• **网页节选**
_ _ _ _
透明加密
-
透明:对使用者来说是无感知的
文件在硬盘上是密文,在内存中是明文。一旦离开使用环境,由于应用程序无法得到自动解密的服务而无法打开,从而起来保护文件内容的效果
当使用者在打开或编辑指定文件时,系统将自动对未加密的文件进行加密,对已加密的文件自动解密
加密等级
加密等级 | 优缺点 |
---|---|
客户端加密,服务端加密 | 优点:加密粒度小,加密数据量可控。缺点:缓存级加密,性能较差,索引无法使用 |
集簇级加密,对整个集簇进行加密,初始化时确定集簇是否加密 | 优点:架构简单,使用成本低,操作系统缓存级加密(数据缓存刷入、读取磁盘时加解密)。缺点:加密细粒度大,所有集簇内对象都会加密 |
表空间级加密,数据库级加密,表级加密 | 优点:加密细粒度降低缺点:需要加密的对象较多时,使用成本较高 |
加密算法
流式加密:密钥长度与明文数据长度一致.
公钥加密:降低了密钥管理成本,加密性能差
分组加密:目前主流的加密算法,性能最优,应用最广。
国际公认的分组加密算法是AES
AES拥有5种加密模式:
-
ECB mode: Electronic Code Book mode,电子密码本模式
- 将明文分组加密之后的结果将直接成为密文分组
- 明文中的重复排列会反映在密文中,通过删除、替换密文分组可以对明文进行操作
-
CFB mode: Cipher FeedBack mode,密文反馈模式
- 前一个密文分组会被送回到密码算法的输入端
- 加密不支持并行计算
-
OFB mode: Output FeedBack mode,输出反馈模式
- 密码算法的输出会反馈到密码算法的输入中
- 不支持并行计算
-
CBC mode: Cipher Block Chaining mode,密码分组链表模式
- 首先将明文分组与前一个密文分组进行XOR运算,然后再进行加密
- 加密不支持并行计算
-
CTR mode: Counter mode,计数器模式
- 通过将计数器加密的到的比特序列,与明文分组进行XOR
- 支持并行计算
PG启动
postgresmain 启动时会验证是否开启encryption,读取postgres.conf中的encryption_key_command 配置并运行。得到encryption_key后分配空间,验证密码后启动databse
setup_encryption
void
setup_encryption(void)
{
#ifdef USE_ENCRYPTION
/*
* Setup OpenSSL.
*
* None of these functions should return a value or raise error.
*/
......
/*分配了四种context
init_encryption_context(EVP_CIPHER_CTX **ctx_p, bool encrypt,bool buffile);
*/
init_encryption_context(&ctx_encrypt, true, false);
init_encryption_context(&ctx_decrypt, false, false);
init_encryption_context(&ctx_encrypt_buffile, true, true);
init_encryption_context(&ctx_decrypt_buffile, false, true);
.......
_ _ _ _
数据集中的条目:

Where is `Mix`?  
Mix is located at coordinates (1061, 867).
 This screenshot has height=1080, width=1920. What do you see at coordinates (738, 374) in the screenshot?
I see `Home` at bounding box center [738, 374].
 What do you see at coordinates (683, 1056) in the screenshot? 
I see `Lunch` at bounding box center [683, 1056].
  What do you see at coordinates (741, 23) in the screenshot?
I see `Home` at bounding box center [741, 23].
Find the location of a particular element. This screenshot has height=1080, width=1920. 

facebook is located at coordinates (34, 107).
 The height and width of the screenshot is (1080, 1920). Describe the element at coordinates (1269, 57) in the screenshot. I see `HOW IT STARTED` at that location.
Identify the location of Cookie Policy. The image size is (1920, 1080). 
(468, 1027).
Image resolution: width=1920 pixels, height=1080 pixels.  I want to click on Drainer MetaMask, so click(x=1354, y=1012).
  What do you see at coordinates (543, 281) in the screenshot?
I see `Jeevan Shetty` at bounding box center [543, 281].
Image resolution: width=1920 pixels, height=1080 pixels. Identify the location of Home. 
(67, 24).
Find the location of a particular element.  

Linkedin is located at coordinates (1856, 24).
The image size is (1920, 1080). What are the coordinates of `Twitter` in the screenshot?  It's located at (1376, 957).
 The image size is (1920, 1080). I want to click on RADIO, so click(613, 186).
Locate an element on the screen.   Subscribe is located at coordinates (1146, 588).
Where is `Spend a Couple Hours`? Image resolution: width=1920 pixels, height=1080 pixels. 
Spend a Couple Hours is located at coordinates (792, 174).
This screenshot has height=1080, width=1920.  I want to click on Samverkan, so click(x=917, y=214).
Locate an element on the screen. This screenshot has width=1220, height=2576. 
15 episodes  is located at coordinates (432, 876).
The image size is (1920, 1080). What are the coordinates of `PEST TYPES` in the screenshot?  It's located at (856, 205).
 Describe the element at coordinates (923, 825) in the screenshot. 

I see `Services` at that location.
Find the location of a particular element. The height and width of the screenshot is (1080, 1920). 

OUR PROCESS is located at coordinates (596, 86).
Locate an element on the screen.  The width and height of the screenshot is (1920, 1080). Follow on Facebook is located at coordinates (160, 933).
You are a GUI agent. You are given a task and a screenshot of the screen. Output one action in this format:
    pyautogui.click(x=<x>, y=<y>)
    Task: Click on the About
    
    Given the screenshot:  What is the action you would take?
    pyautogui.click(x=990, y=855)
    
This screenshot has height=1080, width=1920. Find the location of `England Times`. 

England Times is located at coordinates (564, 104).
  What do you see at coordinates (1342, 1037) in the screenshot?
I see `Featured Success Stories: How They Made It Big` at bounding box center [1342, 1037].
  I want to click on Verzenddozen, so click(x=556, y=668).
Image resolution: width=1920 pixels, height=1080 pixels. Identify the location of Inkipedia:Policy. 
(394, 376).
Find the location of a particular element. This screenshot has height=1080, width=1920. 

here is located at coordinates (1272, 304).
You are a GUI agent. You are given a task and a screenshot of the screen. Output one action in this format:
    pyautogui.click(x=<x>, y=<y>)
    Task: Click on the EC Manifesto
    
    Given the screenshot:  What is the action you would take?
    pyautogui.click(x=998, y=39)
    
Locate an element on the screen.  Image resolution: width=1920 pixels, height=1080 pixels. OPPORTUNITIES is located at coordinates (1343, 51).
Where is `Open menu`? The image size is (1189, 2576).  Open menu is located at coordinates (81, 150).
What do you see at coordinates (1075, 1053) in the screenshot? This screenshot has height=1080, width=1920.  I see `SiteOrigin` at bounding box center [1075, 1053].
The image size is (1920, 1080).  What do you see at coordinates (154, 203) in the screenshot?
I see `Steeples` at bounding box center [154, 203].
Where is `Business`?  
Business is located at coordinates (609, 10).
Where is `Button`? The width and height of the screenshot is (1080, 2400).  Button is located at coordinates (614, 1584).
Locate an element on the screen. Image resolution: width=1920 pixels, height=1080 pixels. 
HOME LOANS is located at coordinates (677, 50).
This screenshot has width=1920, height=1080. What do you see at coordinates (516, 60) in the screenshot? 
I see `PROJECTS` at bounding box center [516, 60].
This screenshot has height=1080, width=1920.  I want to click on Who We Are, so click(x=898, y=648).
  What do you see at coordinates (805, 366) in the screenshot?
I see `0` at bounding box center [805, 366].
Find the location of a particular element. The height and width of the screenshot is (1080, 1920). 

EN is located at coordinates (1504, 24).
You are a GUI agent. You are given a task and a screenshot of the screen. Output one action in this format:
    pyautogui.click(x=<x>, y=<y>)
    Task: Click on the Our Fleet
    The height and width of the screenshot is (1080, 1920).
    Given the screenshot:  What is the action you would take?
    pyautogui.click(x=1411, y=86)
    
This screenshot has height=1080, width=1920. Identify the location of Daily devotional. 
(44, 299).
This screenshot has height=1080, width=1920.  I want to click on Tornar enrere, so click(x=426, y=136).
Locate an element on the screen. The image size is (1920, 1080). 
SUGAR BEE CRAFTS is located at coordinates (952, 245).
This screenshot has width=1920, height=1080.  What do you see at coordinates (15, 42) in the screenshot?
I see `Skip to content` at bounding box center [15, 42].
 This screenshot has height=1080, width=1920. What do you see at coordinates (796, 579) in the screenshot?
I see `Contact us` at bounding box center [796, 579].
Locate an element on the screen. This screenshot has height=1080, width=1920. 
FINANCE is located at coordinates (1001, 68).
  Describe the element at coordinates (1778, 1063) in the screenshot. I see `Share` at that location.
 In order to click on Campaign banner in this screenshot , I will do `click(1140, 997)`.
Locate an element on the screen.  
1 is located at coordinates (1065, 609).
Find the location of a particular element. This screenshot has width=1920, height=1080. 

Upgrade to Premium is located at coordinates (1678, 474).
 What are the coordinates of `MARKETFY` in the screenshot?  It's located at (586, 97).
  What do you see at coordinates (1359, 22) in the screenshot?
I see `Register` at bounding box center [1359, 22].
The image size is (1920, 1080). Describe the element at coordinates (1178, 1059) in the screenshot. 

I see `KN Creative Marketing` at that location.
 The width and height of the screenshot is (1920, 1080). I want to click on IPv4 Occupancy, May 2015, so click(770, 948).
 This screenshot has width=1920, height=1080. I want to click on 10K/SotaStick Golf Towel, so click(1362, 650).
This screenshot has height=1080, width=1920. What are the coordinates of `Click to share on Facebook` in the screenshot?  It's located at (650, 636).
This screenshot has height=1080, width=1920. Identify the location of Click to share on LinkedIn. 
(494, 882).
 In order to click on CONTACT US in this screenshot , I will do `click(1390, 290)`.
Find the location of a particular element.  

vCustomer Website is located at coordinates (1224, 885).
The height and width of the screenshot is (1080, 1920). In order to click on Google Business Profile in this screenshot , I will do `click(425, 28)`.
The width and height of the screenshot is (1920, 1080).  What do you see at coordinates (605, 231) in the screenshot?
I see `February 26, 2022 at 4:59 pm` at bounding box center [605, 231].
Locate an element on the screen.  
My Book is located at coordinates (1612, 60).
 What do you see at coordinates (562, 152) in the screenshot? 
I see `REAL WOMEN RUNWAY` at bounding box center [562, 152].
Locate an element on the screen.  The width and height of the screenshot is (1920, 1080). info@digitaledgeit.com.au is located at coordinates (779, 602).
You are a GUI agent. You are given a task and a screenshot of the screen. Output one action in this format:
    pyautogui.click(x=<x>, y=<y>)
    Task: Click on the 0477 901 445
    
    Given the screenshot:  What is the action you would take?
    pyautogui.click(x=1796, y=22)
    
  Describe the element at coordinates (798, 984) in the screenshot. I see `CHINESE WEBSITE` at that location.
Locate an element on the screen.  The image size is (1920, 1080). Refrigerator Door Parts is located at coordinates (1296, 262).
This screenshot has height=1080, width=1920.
_ _ _ _
• **任务要求**
接着透明加密网页节选的结尾往下写。

• **任务答案**
encrypt_buf_xlog = (char *) MemoryContextAlloc(TopMemoryContext,
ENCRYPT_BUF_XLOG_SIZE);
//缓冲大小是8个页大小 :#define ENCRYPT_BUF_XLOG_SIZE (XLOG_ENCRYPT_BUF_PAGES * XLOG_BLCKSZ)
.......
}
init_encryption_context
static void
init_encryption_context(EVP_CIPHER_CTX **ctx_p, bool encrypt, bool buffile)
{
EVP_CIPHER_CTX *ctx;
const EVP_CIPHER *cipher;
cipher = !buffile ? EVP_aes_128_ctr() : EVP_aes_128_cbc();
if ((*ctx_p = EVP_CIPHER_CTX_new()) == NULL)
evp_error();
ctx = *ctx_p;
if (encrypt)
{
if (EVP_EncryptInit_ex(ctx, cipher, NULL, NULL, NULL) != 1)
evp_error();
}
else
{
if (EVP_DecryptInit_ex(ctx, cipher, NULL, NULL, NULL) != 1)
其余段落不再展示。